Across Europe and worldwide, humanist, rationalist, atheist, laïque organisations work on the field and with decision-makers to build a better society and make sure that everyone is allowed to believe or not.
They work with their Home Offices, pleading the cause of atheists, humanists and freethinkers at risk in Saudi Arabia, Bangladesh, Pakistan, Mauritania or Sudan. They work with migrants and asylum-seekers in Europe, ensuring they are sheltered, fed and treated with dignity.
They work in school with pupils and children, giving them the tools to become responsible and critical-thinking adults. They campaign for non-discrimination and equality, trying to advance women’s and LGBTI’s rights. They offer humanist counselling for people in hospitals and prisons and provide humanist ceremonies for people’s major life steps.
Drafted and endorsed by the EPP group, the Grzyb report, in its original form, excluded all issues related to non-believers and completely ignored the work of non-confessional organisations. It praised the role of churches, religious communities and faith-based organisations in a wide range of areas (peace building, fighting radicalisation and humanitarian work) and invited them to collaborate further with EU institutions.
Now, after fierce discussions, compromises seem to have been found to take into account the persecution of both believers and non-believers and recognize the work performed by humanist organisations worldwide. However, issues do not stop here.
First, given prior experience, one can rightfully have doubts that intentions will be followed by deeds.
For instance, one would expect the same energy in standing up for Bangladeshi humanist bloggers stabbed to death by Islamist groups or jailed for “blasphemy offence” by their own government since 2015 as for helping Asia Bibi (a Pakistani Christian woman sentenced to death for ‘Blasphemy’ and threatened by Islamists) and her relatives to find asylum in Europe.
The latter case was – and we praise that – championed by MEPs Antonio Tajani and Peter van Dalen, the co-chair of the European Parliament Intergroup on Freedom of Religion or Belief.
Second, the report currently discussed in the EP Foreign Affairs Committee foresees an institutionalization of the EU Special Envoy into a Special Representative for Freedom of Religion or Belief serving a multi-year mandate. A Special Representative, who in the mind of the drafters, would have solely spoken up for Christian minorities.
Even if now it seems that other beliefs or non-beliefs will also be included – the compromises still have to be confirmed by the vote on 6 December – many rightfully question why there should be a Special Representative dedicated to this specific human right and not to other ones.
Especially, the mandate of the representative, if this position is to be institutionalised, must in our opinion explicitly include discriminations based on any possible cause for individual non-conformity with religious groups’ pressure and pretensions, including sexual orientation and gender. And what will be the relation between this person and the existing EU Special Representative for Human Rights?

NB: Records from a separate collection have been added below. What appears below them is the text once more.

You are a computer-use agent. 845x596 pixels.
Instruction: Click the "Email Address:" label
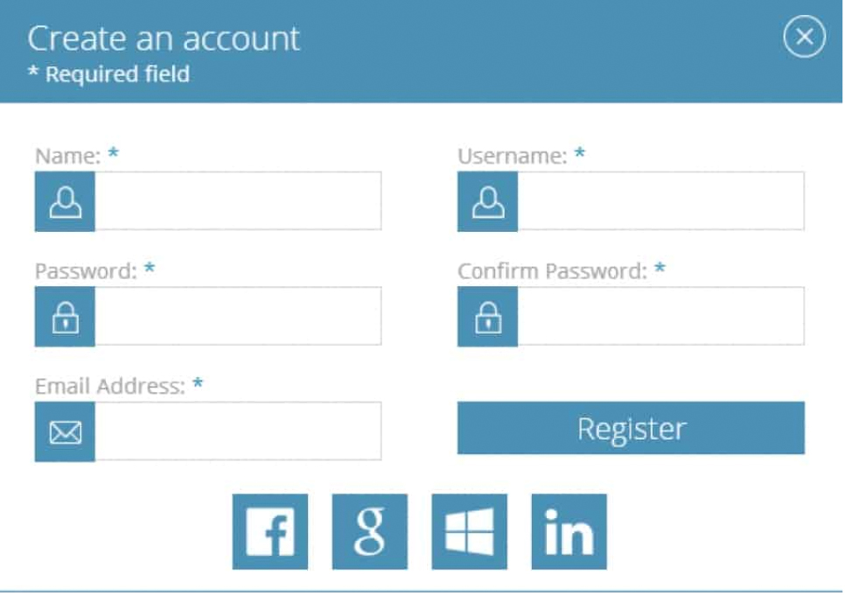click(x=110, y=386)
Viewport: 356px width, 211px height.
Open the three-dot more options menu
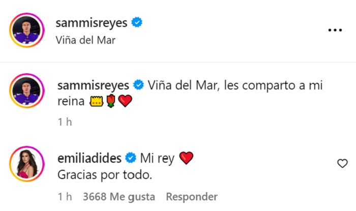(x=335, y=31)
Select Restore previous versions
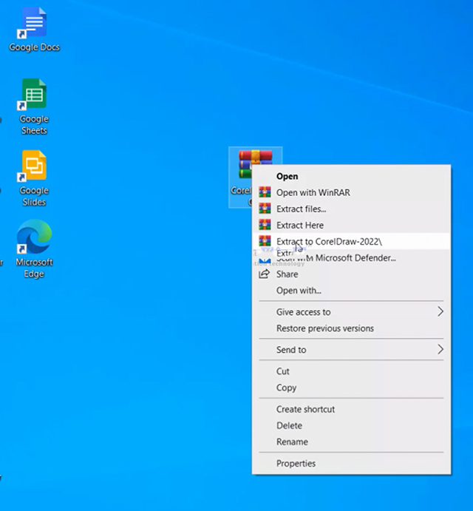Image resolution: width=473 pixels, height=511 pixels. tap(324, 328)
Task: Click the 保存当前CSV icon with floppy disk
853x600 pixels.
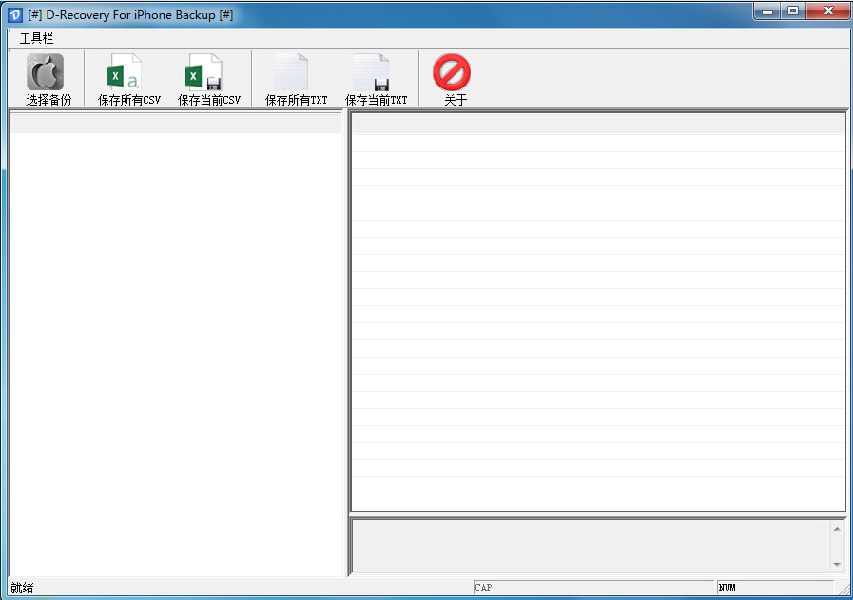Action: tap(204, 72)
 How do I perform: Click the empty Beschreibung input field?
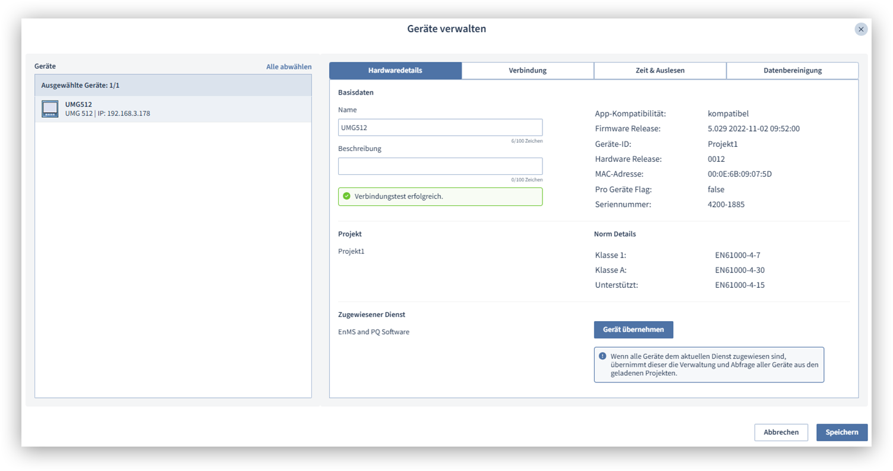(440, 165)
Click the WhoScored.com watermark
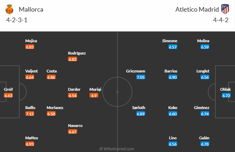Image resolution: width=235 pixels, height=152 pixels. coord(117,148)
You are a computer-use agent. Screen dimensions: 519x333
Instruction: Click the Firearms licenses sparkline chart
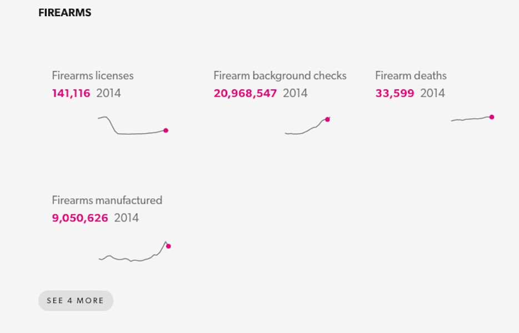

At the European Humanist Federation, we stand for the protection of all human rights. While it will potentially contribute to effectively help certain persecuted people, appointing a Special Representative focusing on only one human right seems to have a lot to do with the intention to voice a political affirmation on the roots of Europe.
Beyond debating the missions of a Special Representative, what is capital is that people persecuted throughout the world for their beliefs, their life stances or their differences systematically find in EU officials a reliable source of effective support, both in words and deeds, whether they are Christian or not.
With the European elections approaching, more than ever, the European Humanist Federation will keep drawing the attention on the imperative need for EU institutions to be fully neutral when it comes to their relationships with confessional and non-confessional preoccupations.